◆ **Aim of the task**
Locate every line in the entries below that contains the string "coordinates", with capitalization matching, and copy each such line in full.

◆ **Material to process**
[Start of section]

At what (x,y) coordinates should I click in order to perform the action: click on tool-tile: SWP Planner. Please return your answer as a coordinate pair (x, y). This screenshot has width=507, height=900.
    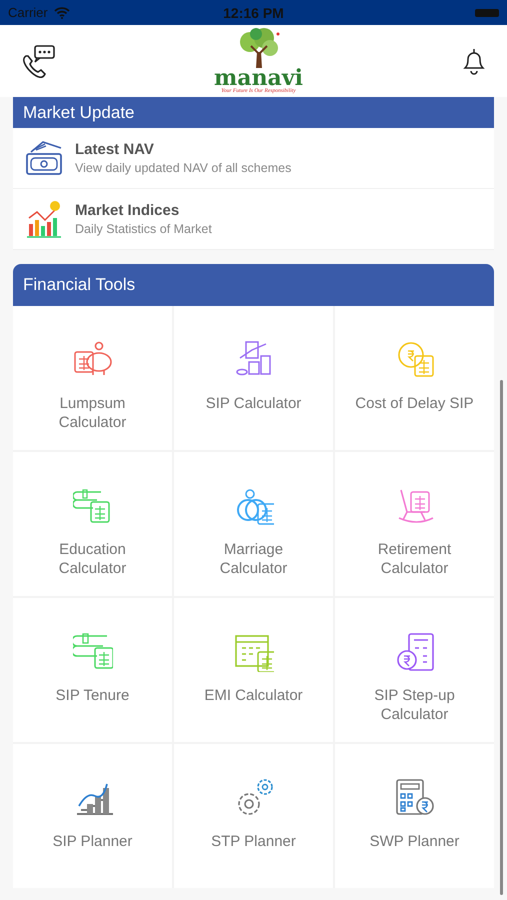
    Looking at the image, I should click on (414, 816).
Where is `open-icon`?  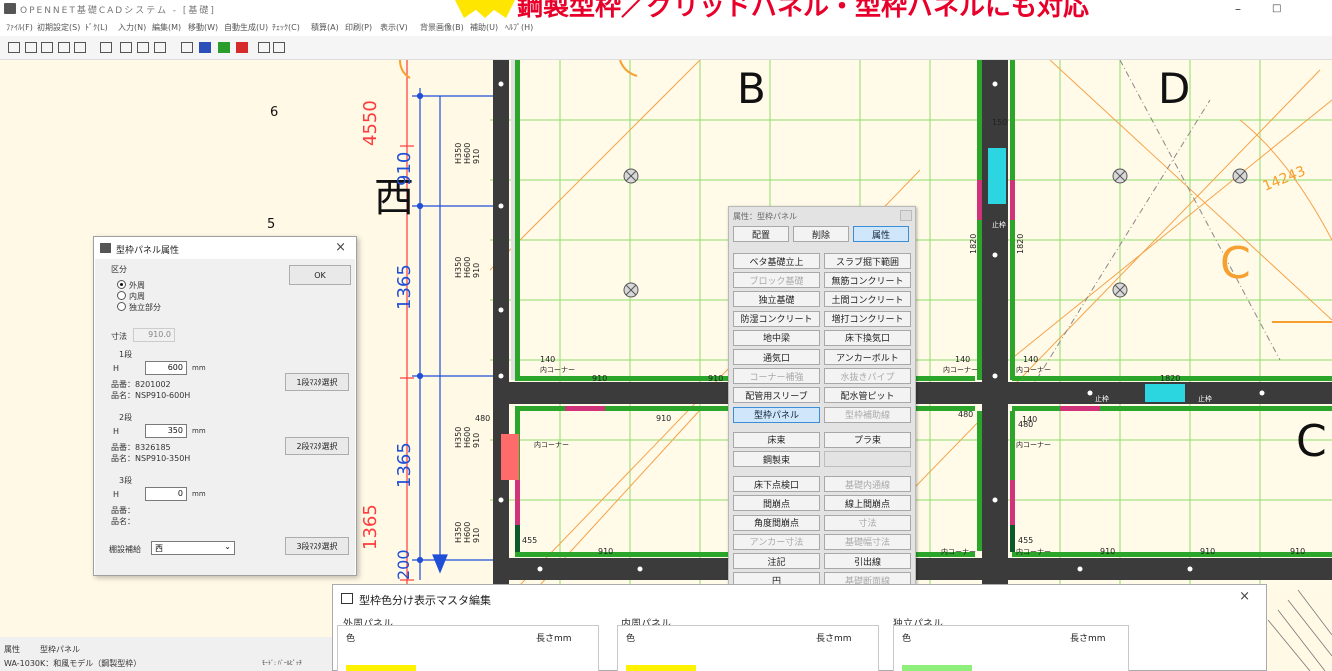
open-icon is located at coordinates (30, 48).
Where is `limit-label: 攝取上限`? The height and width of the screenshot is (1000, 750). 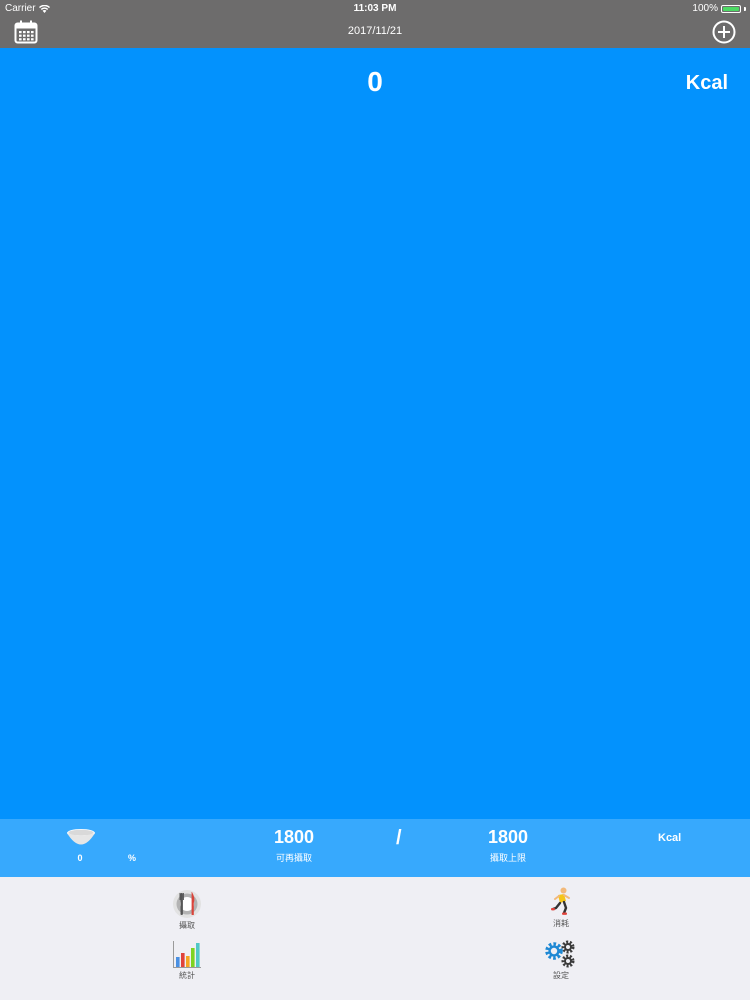
limit-label: 攝取上限 is located at coordinates (508, 858).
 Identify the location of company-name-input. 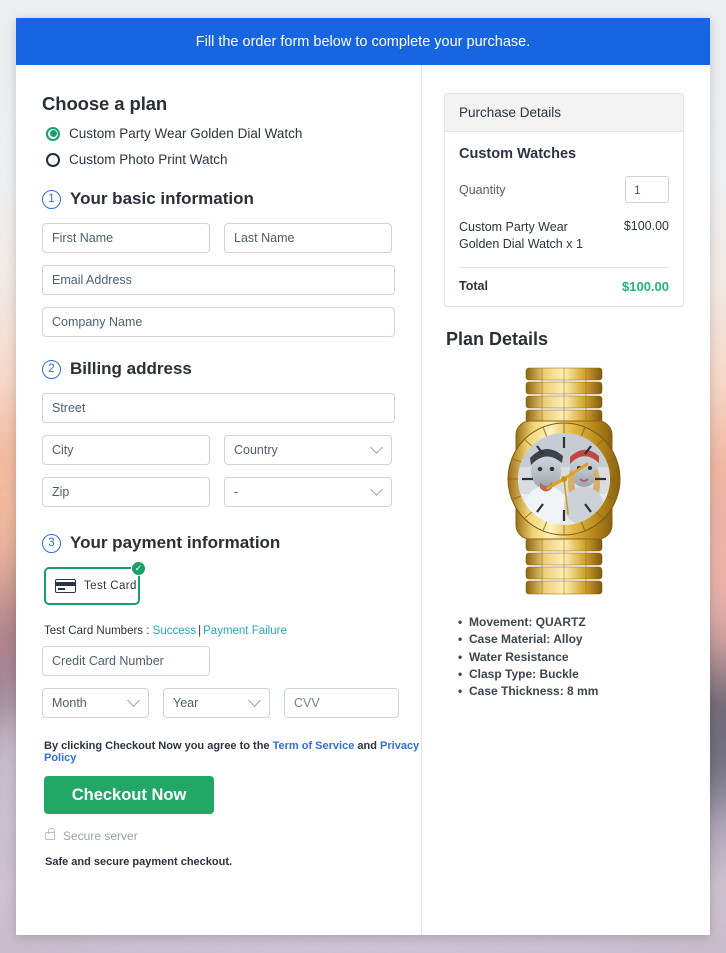
(218, 322).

[End of section]

◆ **Task answer**
At what (x,y) coordinates should I click in order to perform the action: click on tool-tile: SWP Planner. Please return your answer as a coordinate pair (x, y). This screenshot has width=507, height=900.
open-icon is located at coordinates (30, 48).
limit-label: 攝取上限 is located at coordinates (508, 858).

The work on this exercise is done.